Runtime config selection is executed many times

devinamatthews commented 6 years ago

IIRC the runtime config selection is supposed to just run once and be "remembered", but in debugging arm32 runtime selection with printfs, I get:

% 
% level-3 implementations        s       d       c       z
bli_cpuid_query_id
bli_cpuid_query
n1, n2, n3 = 42 20 103
proc_str: model name  : ARMv7 Processor rev 4 (v7l)
ptno_str: CPU part    : 0xd03
feat_str: Features    : half thumb fastmult vfp edsp neon vfpv3 tls vfpv4 idiva idivt vfpd32 lpae evtstrm crc32 
features var: 1
model: 0
part#: d03
bli_cpuid_query_id
bli_cpuid_query
n1, n2, n3 = 42 20 103
proc_str: model name  : ARMv7 Processor rev 4 (v7l)
ptno_str: CPU part    : 0xd03
feat_str: Features    : half thumb fastmult vfp edsp neon vfpv3 tls vfpv4 idiva idivt vfpd32 lpae evtstrm crc32 
features var: 1
model: 0
part#: d03
bli_cpuid_query_id
bli_cpuid_query
n1, n2, n3 = 42 20 103
proc_str: model name  : ARMv7 Processor rev 4 (v7l)
ptno_str: CPU part    : 0xd03
feat_str: Features    : half thumb fastmult vfp edsp neon vfpv3 tls vfpv4 idiva idivt vfpd32 lpae evtstrm crc32 
features var: 1
model: 0
part#: d03
bli_cpuid_query_id
bli_cpuid_query
n1, n2, n3 = 42 20 103
proc_str: model name  : ARMv7 Processor rev 4 (v7l)
ptno_str: CPU part    : 0xd03
feat_str: Features    : half thumb fastmult vfp edsp neon vfpv3 tls vfpv4 idiva idivt vfpd32 lpae evtstrm crc32 
features var: 1
model: 0
part#: d03

fgvanzee commented 6 years ago

Glad to see my leaving those printf() calls in there was useful. :)

Ideally, yes, the value would be cached somewhere. (The current design calls CPUID or equivalent each time bli_cpuid_query_id() is called. But this only happens for multi-configuration builds. If you configure via configure haswell or configure auto, only one configuration is selected and that selection is hard-coded into the definition of bli_arch_query_id().)

loveshack commented 6 years ago

I hadn't noticed this before.I don't know how much effect caching would have, but there's a reason to make doing it configurable -- checkpoint/restart in the common case of a heterogeneous cluster.

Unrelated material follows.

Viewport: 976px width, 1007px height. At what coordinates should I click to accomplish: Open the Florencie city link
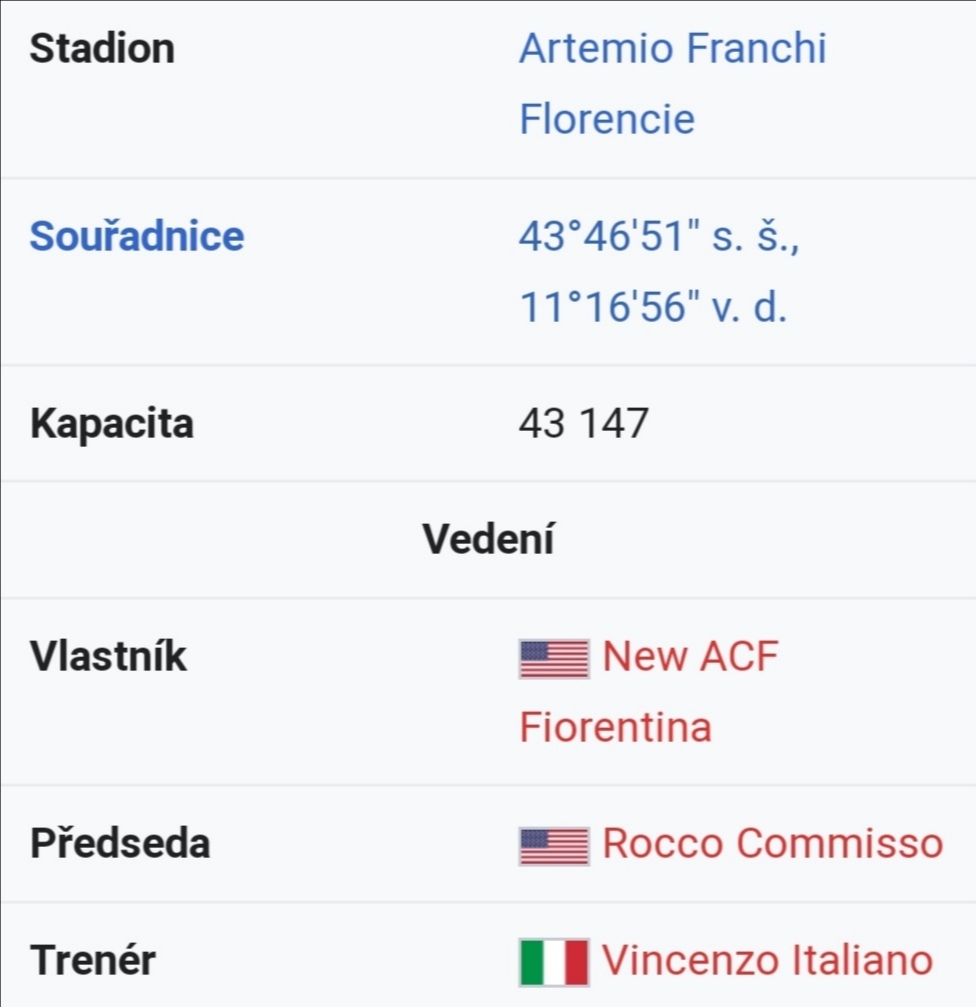(607, 119)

jeffhammond commented 6 years ago

You mean like VM migration between incompatible hardware? I think that’s a rather exceptional corner case. Checkpoint-restart in HPC means restarting the program and reading in state. That will initialize shared libraries from scratch and doesn’t break with caching the config.

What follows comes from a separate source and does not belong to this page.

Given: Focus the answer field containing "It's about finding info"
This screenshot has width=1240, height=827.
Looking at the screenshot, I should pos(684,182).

loveshack commented 6 years ago

No, I mean like using BLCR or, these days, probably DMTCP [unless you use PSM :-(]. It's a known problem with things like openblas that you need to restart on a compatible micro-architecture, though I'd be happy to know how to avoid that if the scheduler doesn't support it directly -- never added to SGE, for instance. I thought dumping the memory of HPC applications was what things like SCR are for. Not a big deal, anyhow.

fgvanzee commented 6 years ago

@loveshack I'm afraid I'm unfamiliar with any of the acronyms you mention above. Could you elaborate?

I also was unaware of the need to "restart" OpenBLAS in certain situations. Could you say a few words about this as well?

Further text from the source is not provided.